Wong noted two of his now-suppressed books were written in 2013 and 2015, long before the recent protest movement was launched. He lamented that the security law “imposes a mainland-style censorship regime upon this international financial city.”
Wong has nothing on Su Xun, whose philosophical musings are suddenly considered problematic in Hong Kong even though he wrote them almost a thousand years ago. The Washington Post reported Su Xun is among many towering figures of ancient Chinese literature whose works are abruptly being ripped out of Hong Kong school curricula because they “might incite violence in students or make them think revolution is good,” as teacher Dom Chan put it.
Topics such as the passive resistance of Mahatma Gandhi and Dr. Martin Luther King are reportedly being erased from the syllabus in Hong Kong schools, and of course the Tiananmen Square massacre immediately became taboo, as it is in China. Students will henceforth be taught not to question the actions of Hong Kong police, or even express skepticism about public works projects favored by city administrators.
“I feel like we have suddenly been put on the front line. The government seems to have found that education is easier to blame for the current situation in Hong Kong, and easier to fix,” he said.
According to some other Hong Kong teachers who were afraid to go on the record under their names, there is such terror in academia right now that no one is willing to discuss the national security law or speak out against its excesses. Private comments made on social media can cost educators their jobs, as can the slightest resistance to teaching the new politically correct curricula. Both official and anonymous threats have been issued against those who do not play along with the new order. Indoctrination and re-education sessions for Hong Kong teachers are being planned for the next school year.
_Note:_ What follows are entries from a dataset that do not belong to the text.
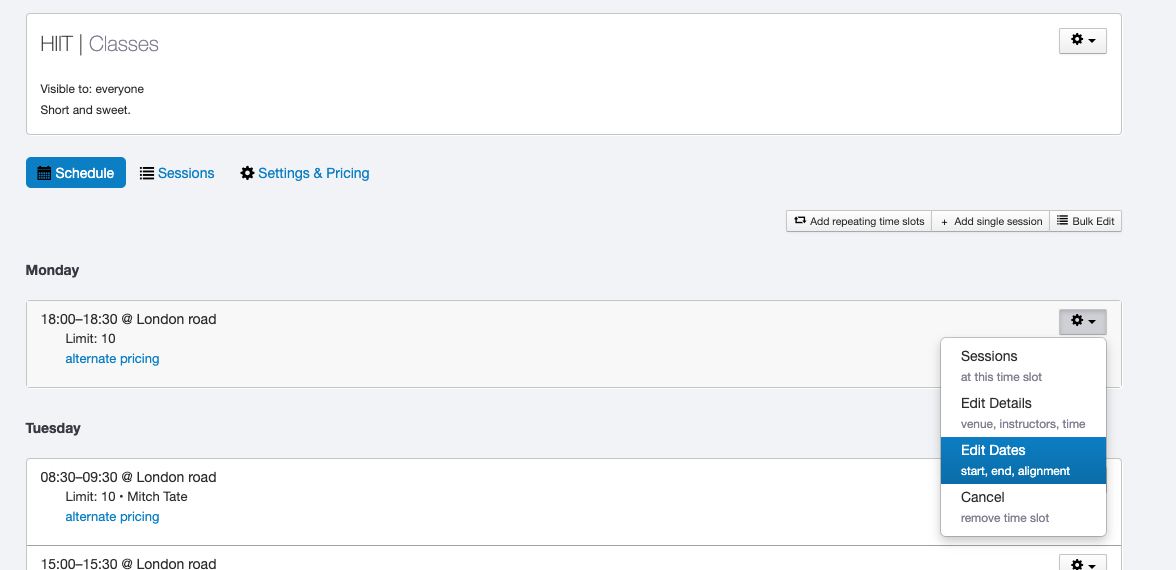Click gear icon next to Settings & Pricing
Screen dimensions: 1176x570
click(247, 173)
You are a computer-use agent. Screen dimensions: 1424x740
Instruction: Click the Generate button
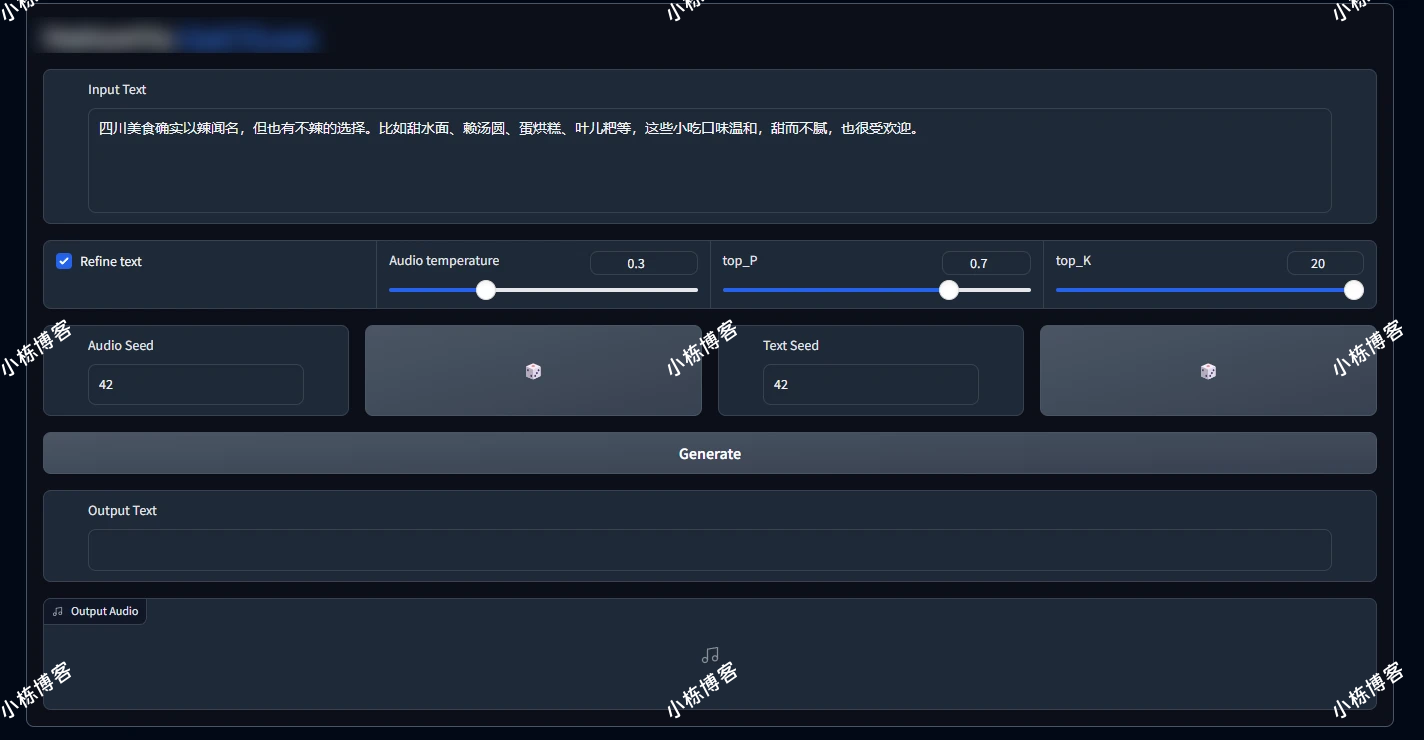[x=709, y=453]
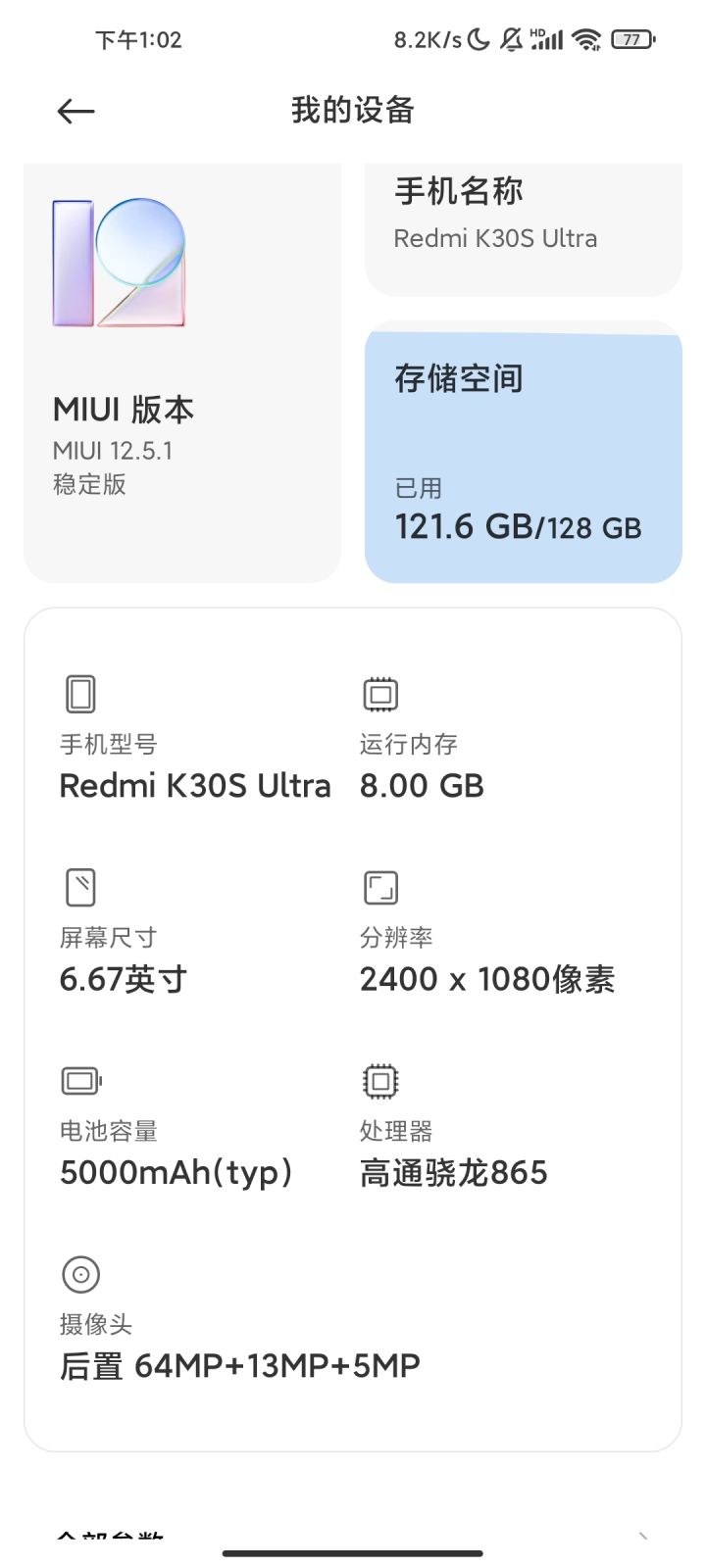Tap the resolution square icon

click(x=380, y=887)
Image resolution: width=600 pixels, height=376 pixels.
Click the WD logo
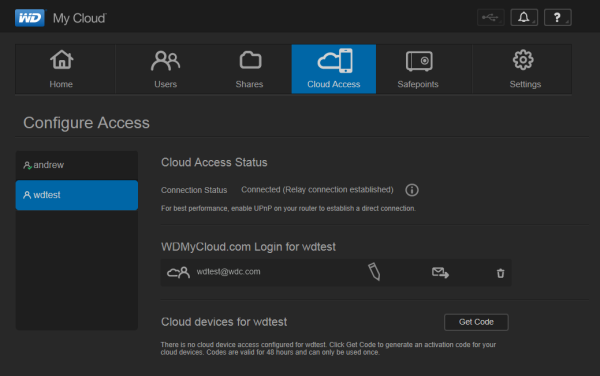pyautogui.click(x=30, y=18)
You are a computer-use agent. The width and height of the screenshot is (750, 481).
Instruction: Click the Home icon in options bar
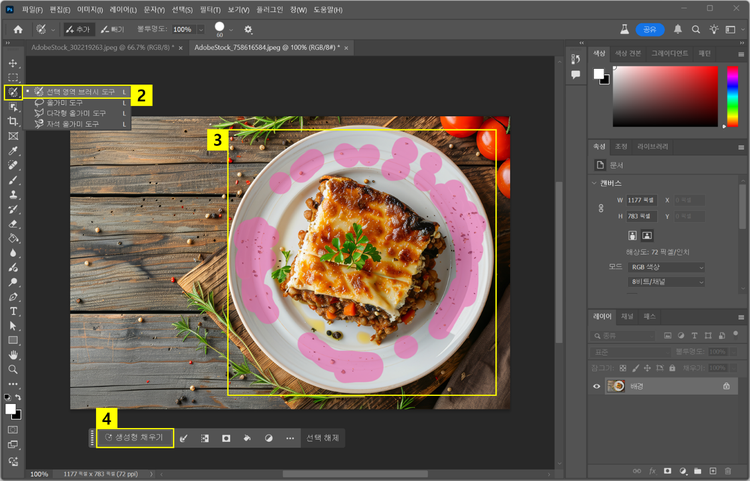[x=18, y=30]
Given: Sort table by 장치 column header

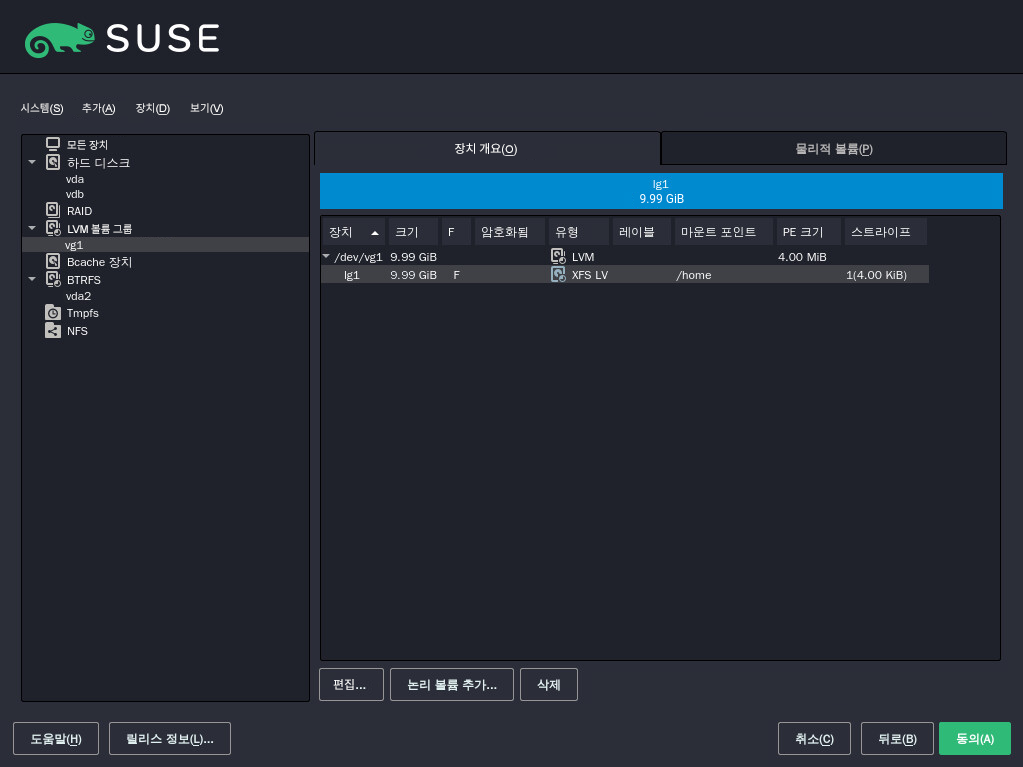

“It is getting to the point where we are wondering if we should quit. What is the point of teaching if all they want us to do is manipulate, brainwash and control our kids?” one teacher told the Washington Post. Others spoke of working underground and privately teaching forbidden knowledge to the students of willing parents.
Hong Kong authors and journalists can expect little help from their Beijing-controlled city government. Chief executive Carrie Lam insisted on Tuesday the Chinese law is “relatively mild” and “targets only a small group of people,” positioning the loss of speech and press freedom as a small price to pay for restoring order to Hong Kong.
Lam’s comments precisely mirror those of the Chinese Communist Party (CCP) and its state media, such as the Global Times, which shed no tears over the banning of “subversive” books in a Monday article.
The Global Times compared the banning of “subversive” literature to keeping pornography out of schools, arguing that Hong Kongers have lost no rights because they are still free to read anything the CCP approves of:
Reading materials provided to students should match the curriculum and have suitable content, and school administrations should also regularly check students’ books to ensure they are appropriate for lessons, the bureau told the Global Times on Monday.
The bureau vowed to remove any books found to contain content that encourages subversion, terrorist activities, collusion with foreign forces, or other illegal content forbidden by the newly enacted National Security Law, unless the content aims to explain the law to students, said the bureau.
Schools still have the right to prepare textbooks for students under the guidance of the bureau, but should also carefully examine books that are selected. If problems emerge, the bureau will follow through.
With all that dangerous pro-democracy writing banned, schools will have more time to teach students how to love the national security law and embrace authoritarianism, so that every resident becomes “a promoter of stability and prosperity of the city as well as protectors of national security.”
Secretary of State Mike Pompeo on Monday condemned China’s “Orwellian assaults on the rights and freedoms of the Hong Kong people.”
“With the ink barely dry on the draconian National Security Law, Hong Kong authorities are now removing books from libraries, banning political slogans, and requiring censorship in schools,” Pompeo warned.